Das ganze Drehbuch ist ein einziger Krampf, angefangen von den lächerlichen Hypnoseapparaten und den "Gegenapparaten" bis hin zur Tatsache, dass die Figur Mabuse hier alle Mystik und Bedrohlichkeit verliert und wie der etwas sonderbare Onkel von nebenan wirkt. Spannungsaufbau? Fehlanzeige! Musik? Nervig und doch ausdruckslos!

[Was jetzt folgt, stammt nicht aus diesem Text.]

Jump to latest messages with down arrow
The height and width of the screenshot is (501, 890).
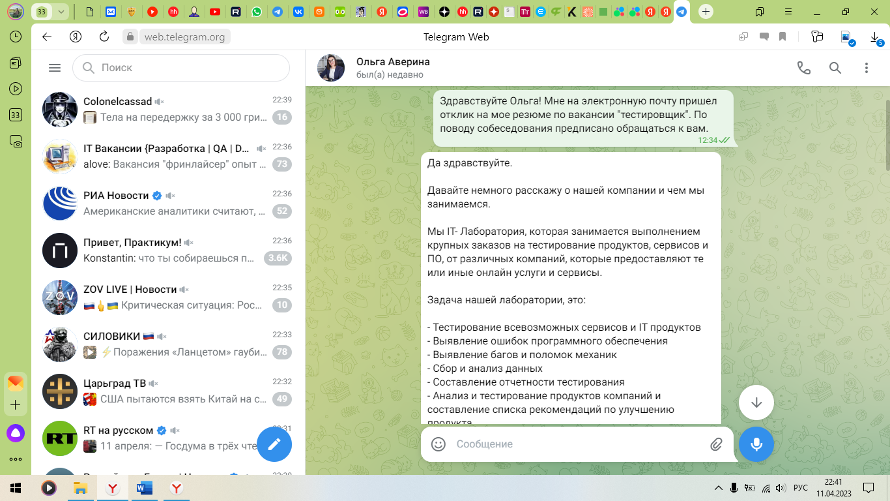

Da hat Brauner mal wieder am falschen Ende gespart....eine gründliche Drehbuchbearbeitung, ein fähiger Regiesseur (am besten natürlich Harald Reinl) und vlt noch in Scope und das Ganze wäre sicher ein richtiger Kracher geworden. So einfach nur schlecht und tierisch langweilig. Zero points.

patrick Online




Beiträge: 2.682

14.07.2014 21:13
#30 RE: Bewertet Mabuse. "Scotland Yard jagt Dr. Mabuse" Zitat · antworten

Mannomann ist das ein Schund. Dabei hatte ich den Film als gar nicht so schlecht in Erinnerung. Liegt wohl daran, dass ich 12 oder 13 Jahre alt war, als ich in zuletzt sah. Wie konnte man so ein Aufgebot an hochkarätigen Schauspielern derart verheizen. Dabei wirkt der Streifen stellenweise optisch gar nicht mal so unattraktiv. Aber wenn man ihn als ganzes sieht, würg .
Das Drehbuch wirkt so, als hätte es ein 12- Jähriger verfasst. Man könnte meinen, das wäre eine schlecht inszenierte Komödie, und doch ist das alles ernst gemeint. Ich hab ja nichts gegen den SiFi-Einschlag. Das entspricht dem Charakter der Mabuse-Filme. Aber derart billig kommt ja nicht mal die schwächste Folge der alten StarTrek Serie daher.
Ein komischer Hypnoseapparat, mit dem man die Opfer anstrahlt und Hörgeräte als Gegenmittel!!!! Wenn das Gerät hervorgeholt wird,erinnert mich das doch glatt an Ed Woods "Plan nine from outer space", der als "schlechtester US-Film aller Zeiten" bekannt wurde.
Ich kann mir nicht erklären, wie das Publikum 1963 sowas noch annahm. In einer Zeit, als immerhin James Bond sich bereits auf der Leinwand breitmachte, müsste so ein Streifen doch steil abfallen.
Peters und Kinski positiv zu besetzen war ja eigentlich eine gute Idee. Borsche und Lukschy auch zwei tolle Kaliber. Agnes Windeck ebenfalls ganz nett. Nur konnte das den Film bei dieser hanebüchenen Handlung auch nicht mehr rausreissen. Der Schluss ist abrupt und abgehackt, was auch dem billigen Charakter dieses Streifens entspricht.

1,5 von 5 Punkten

Hab kürzlich "1000 Augen" und "Stahlnetz" neu gesichtet, welche um Welten besser waren. "Testament" hab ich sehr gut in Erinnerung, da am öftesten gesehen. Gefällt mir auch recht gut.
Am besten gefallen hat mir damals "unsichtbare Krallen". Bin gespannt, wie ich den heute sehe.